提示:文章写完后,目录可以自动生成,如何生成可参考右边的帮助文档
CDH5适配spark3.0集成kyuubi详细教程
前言
随着spark的更新迭代,已经官网编译好的版本已经不支持低版本的hive,由于公司需要使用到网易的开源组件kyuubi,而公司的生产环境还是CDH5,hive版本为1.1.0,所以需要重新编译spark3,对低版本hive进行适配。
参考文章
链接: 自编译Spark3.X,支持CDH 5.16.2(hadoop-2.6.0-cdh5.16.2)
链接: Kyuubi实践 | 编译Spark3.1以适配CDH5并集成Kyuubi
链接: 使用spark源码脚本编译CDH版本spark
一、编译环境准备
java -version #1.8.0_181
mvn -v #Apache Maven 3.6.3
scala -version #2.12.10
二、环境安装
1.maven环境(Java和Scala环境这里就不说了)
下载链接:
maven:https://archive.apache.org/dist/maven/maven-3/3.6.3/binaries/apache-maven-3.6.3-bin.tar.gz
scala:https://downloads.lightbend.com/scala/2.12.10/scala-2.12.10.tgz
2.上传并解压文件
代码如下(示例):
mkdir /opt/inst
#将文件上传后解压至该目录
tar -zxvf apache-maven-3.6.3-bin.tar.gz -C /opt/inst/
ln -s /opt/inst/apache-maven-3.6.3 /opt/inst/maven363
vi /etc/profile
#配置环境变量文件输入下面这两个内容。
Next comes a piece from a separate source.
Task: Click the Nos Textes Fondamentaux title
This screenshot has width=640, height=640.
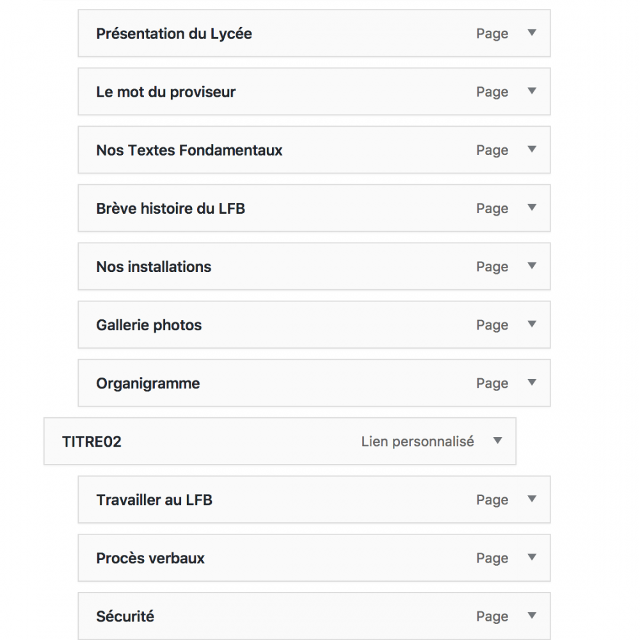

输入完成后wq保存
export MAVEN_HOME=/opt/inst/maven363
export PATH=$PATH:$MAVEN_HOME/bin
#对maven的jvm参数进行调整,避免JVM内存溢出
export MAVEN_OPTS="-Xmx2g -XX:ReservedCodeCacheSize=1g"
完事刷新一下环境
source /etc/profile
mvn -v
3.配置setting文件
3.1配置maven本地存储路径
cd $MAVEN_HOME/conf
vim settings.xml
#提示:按下/可以在文件中进行搜索
1.按下/
2.输入localRepository并回车
将下列代码贴入
<localRepository>/opt/jars</localRepository>
由于/opt/jars目录没有创建,所以要自行创建一下。
mkdir /opt/jars
3.2修改镜像地址为阿里地址
根据3.1的查找方式,这里输入mirrors
<mirror>
<id>alimaven</id>
<mirrorOf>central</mirrorOf>
<name>aliyun maven</name>
<url>https://maven.aliyun.com/repository/central</url>
</mirror>
<mirror>
<id>alimaven</id>
<name>aliyun maven</name>
<url>http://maven.aliyun.com/nexus/content/groups/public/</url>
<mirrorOf>central</mirrorOf>
</mirror>
编辑完成后wq退出即可
三、spark源码编译
1.源码下载
https://archive.apache.org/dist/spark/spark-3.1.3/spark-3.1.3.tgz
源码下载完成后进行解压
cd /home/ftp #这里是你自定义存放文件的位置
mkdir -p /bi_bigdata/user_shell/spark
tar -zxvf spark-3.1.3.tgz -C /bi_bigdata/user_shell/spark/
cd /bi_bigdata/user_shell/spark/spark-3.1.3
2.修改部分不兼容代码
2.1第一处修改yarn模块
vim resource-managers/yarn/src/main/scala/org/apache/spark/deploy/yarn/Client.scala
搜索关键字:sparkConf.get(ROLLED_LOG_INCLUDE_PATTERN).foreach
/*注释
sparkConf.get(ROLLED_LOG_INCLUDE_PATTERN).foreach { includePattern =>
try {
val logAggregationContext = Records.newRecord(classOf[LogAggregationContext])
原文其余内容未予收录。